* [Required action]: Print exactly the lines below between the line holding "Click the checkmark icon on Rental Type" and the line holding "Click the After", inclusive, and nothing more.

-- Record extracts follows --

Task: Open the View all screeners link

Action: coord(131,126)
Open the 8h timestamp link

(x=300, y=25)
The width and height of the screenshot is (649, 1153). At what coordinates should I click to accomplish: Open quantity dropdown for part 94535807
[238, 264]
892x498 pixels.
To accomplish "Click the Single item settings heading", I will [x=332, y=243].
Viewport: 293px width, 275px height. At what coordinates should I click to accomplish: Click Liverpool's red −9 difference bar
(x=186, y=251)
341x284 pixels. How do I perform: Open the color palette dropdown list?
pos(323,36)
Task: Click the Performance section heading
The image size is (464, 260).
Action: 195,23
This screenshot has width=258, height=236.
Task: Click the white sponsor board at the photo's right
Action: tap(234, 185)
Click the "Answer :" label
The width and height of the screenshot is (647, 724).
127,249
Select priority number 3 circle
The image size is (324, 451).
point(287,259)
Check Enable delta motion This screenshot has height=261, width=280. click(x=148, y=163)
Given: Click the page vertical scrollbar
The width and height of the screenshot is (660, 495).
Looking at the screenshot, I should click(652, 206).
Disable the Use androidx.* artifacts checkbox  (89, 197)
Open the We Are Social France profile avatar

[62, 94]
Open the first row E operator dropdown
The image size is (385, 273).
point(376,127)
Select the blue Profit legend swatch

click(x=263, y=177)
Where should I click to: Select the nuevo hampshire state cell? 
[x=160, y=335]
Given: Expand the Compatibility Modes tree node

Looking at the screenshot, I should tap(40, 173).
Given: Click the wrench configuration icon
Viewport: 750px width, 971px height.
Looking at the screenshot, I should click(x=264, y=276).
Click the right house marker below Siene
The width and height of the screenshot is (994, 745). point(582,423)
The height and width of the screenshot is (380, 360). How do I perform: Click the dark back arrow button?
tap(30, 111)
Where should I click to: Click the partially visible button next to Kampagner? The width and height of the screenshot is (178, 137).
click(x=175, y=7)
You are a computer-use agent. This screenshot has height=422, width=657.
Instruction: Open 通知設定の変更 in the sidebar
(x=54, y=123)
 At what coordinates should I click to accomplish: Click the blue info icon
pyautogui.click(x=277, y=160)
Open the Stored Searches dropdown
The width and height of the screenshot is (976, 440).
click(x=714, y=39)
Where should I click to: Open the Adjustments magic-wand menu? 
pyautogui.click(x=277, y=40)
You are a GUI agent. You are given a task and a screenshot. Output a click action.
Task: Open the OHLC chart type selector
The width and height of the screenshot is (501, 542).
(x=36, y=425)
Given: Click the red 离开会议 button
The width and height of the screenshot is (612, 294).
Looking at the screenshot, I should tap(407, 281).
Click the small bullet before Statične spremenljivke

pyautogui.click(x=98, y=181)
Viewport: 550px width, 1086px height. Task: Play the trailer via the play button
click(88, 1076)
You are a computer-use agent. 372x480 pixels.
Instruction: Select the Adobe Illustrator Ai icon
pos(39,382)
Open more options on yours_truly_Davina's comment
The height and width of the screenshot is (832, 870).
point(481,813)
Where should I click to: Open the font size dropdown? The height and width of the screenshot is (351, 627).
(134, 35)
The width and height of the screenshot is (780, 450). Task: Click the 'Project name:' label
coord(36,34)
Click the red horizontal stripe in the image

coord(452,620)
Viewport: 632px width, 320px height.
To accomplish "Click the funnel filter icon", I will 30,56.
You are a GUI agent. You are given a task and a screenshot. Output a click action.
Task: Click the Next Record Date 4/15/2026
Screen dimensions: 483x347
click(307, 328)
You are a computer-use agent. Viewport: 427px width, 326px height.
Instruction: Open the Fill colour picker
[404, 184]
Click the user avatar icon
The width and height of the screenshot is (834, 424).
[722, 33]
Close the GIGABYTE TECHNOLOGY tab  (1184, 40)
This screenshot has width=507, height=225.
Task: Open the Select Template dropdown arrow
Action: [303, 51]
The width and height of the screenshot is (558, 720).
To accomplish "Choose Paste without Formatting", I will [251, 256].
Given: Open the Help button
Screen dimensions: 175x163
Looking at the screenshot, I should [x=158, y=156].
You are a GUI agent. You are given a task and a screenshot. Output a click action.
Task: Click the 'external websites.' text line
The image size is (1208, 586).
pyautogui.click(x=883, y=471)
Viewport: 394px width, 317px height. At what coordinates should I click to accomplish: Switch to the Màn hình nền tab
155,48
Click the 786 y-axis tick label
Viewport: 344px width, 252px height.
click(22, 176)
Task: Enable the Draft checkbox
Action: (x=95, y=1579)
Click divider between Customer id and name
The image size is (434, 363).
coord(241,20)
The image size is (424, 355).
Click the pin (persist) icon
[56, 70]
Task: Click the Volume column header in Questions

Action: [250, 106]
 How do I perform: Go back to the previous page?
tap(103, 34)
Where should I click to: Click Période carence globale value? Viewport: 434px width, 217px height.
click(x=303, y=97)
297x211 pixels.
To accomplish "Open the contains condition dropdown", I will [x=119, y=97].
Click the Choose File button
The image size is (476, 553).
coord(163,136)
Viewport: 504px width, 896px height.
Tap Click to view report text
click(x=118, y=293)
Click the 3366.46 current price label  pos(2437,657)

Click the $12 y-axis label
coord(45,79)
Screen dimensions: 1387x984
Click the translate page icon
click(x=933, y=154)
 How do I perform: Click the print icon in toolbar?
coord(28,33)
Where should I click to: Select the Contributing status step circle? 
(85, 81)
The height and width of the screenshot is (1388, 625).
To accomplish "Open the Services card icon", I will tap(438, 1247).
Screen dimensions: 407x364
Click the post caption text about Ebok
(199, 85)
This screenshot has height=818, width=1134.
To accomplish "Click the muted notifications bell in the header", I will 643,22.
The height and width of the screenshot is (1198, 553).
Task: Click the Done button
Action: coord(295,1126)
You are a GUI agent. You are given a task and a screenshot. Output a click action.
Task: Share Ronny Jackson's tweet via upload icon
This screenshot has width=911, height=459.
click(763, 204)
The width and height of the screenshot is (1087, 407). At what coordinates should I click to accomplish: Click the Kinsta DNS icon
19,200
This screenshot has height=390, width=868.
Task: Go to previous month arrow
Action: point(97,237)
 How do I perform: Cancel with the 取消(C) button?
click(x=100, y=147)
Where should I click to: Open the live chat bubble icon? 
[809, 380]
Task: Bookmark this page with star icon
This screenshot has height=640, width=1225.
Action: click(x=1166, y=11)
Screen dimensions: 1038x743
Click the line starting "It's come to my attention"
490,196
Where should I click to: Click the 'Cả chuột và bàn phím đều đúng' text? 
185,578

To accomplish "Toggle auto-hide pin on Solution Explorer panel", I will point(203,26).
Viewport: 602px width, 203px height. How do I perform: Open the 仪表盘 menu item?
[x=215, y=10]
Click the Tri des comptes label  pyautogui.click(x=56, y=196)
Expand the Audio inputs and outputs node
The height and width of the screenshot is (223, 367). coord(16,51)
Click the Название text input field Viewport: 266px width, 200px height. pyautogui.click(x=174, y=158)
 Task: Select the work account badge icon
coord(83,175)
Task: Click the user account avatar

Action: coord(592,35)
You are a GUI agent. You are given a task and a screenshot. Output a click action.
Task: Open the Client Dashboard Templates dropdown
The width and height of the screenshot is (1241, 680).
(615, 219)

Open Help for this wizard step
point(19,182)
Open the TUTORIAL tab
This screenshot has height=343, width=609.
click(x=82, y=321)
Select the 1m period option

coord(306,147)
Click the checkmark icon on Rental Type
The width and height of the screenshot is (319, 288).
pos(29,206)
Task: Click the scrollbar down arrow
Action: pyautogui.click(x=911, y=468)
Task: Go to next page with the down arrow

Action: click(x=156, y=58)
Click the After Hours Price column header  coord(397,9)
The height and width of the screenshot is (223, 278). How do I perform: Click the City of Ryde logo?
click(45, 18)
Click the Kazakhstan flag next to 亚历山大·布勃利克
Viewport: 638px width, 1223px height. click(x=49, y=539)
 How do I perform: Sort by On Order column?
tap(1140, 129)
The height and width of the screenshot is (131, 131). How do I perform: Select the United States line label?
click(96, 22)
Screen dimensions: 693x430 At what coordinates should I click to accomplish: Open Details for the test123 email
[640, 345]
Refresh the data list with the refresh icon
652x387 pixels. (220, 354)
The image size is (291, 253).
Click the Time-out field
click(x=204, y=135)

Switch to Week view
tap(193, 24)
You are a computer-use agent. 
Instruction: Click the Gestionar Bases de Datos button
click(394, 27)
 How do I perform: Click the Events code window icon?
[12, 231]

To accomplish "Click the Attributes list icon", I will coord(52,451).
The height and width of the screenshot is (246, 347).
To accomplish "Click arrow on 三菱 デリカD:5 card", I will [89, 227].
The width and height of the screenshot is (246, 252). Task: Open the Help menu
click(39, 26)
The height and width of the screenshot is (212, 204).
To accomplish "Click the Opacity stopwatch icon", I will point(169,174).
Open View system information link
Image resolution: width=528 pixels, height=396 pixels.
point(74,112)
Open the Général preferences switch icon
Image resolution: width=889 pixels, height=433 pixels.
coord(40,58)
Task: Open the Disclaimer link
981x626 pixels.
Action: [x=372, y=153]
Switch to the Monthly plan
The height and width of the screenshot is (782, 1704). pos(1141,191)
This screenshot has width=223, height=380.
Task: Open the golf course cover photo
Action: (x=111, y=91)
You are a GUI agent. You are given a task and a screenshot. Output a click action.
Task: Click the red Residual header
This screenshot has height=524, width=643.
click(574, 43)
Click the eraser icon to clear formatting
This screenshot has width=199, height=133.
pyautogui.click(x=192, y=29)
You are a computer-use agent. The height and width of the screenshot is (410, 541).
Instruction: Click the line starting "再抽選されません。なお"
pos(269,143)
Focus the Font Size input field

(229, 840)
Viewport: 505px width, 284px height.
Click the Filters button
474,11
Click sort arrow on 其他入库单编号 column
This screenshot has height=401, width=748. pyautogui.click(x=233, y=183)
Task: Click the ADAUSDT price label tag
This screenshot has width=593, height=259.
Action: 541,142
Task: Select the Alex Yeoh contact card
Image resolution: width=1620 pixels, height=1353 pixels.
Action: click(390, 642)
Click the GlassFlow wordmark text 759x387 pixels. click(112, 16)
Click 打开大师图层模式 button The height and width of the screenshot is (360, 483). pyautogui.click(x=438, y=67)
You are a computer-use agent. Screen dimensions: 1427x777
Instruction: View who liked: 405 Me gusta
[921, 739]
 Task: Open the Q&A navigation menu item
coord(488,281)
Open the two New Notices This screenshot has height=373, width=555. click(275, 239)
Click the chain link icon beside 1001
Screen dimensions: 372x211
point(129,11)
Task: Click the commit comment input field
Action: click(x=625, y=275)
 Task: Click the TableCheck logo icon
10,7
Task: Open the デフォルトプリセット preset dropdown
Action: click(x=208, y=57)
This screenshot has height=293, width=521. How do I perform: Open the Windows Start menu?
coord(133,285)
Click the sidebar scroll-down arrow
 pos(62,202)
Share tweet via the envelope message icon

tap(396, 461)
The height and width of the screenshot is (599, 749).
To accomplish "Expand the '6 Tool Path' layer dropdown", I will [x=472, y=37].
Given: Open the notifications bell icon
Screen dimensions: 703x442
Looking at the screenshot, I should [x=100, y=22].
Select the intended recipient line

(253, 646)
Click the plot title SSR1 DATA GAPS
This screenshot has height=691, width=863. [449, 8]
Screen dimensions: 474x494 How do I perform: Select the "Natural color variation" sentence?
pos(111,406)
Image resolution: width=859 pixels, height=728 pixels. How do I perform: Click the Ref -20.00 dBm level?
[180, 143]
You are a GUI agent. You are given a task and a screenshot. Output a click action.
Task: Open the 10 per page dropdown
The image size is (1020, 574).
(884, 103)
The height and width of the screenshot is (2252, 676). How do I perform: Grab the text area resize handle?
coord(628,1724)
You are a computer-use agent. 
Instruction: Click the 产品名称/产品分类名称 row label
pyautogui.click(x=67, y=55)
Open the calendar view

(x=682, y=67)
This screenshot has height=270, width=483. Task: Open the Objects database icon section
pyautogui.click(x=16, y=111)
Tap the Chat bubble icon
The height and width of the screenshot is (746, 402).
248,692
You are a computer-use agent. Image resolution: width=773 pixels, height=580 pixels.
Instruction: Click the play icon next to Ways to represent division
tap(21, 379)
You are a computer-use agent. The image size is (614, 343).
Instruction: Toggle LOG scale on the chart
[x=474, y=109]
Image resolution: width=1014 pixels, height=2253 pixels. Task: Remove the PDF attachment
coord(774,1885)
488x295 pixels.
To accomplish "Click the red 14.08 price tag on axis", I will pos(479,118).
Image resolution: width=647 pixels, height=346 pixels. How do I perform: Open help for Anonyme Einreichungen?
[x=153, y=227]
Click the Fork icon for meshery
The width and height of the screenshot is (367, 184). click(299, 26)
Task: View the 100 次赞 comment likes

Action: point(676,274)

-- Record extracts concluded --

* [Answer space]:
Click the checkmark icon on Rental Type
The width and height of the screenshot is (319, 288).
pos(29,206)
Task: Click the scrollbar down arrow
Action: pyautogui.click(x=911, y=468)
Task: Go to next page with the down arrow

Action: click(x=156, y=58)
Click the After Hours Price column header  coord(397,9)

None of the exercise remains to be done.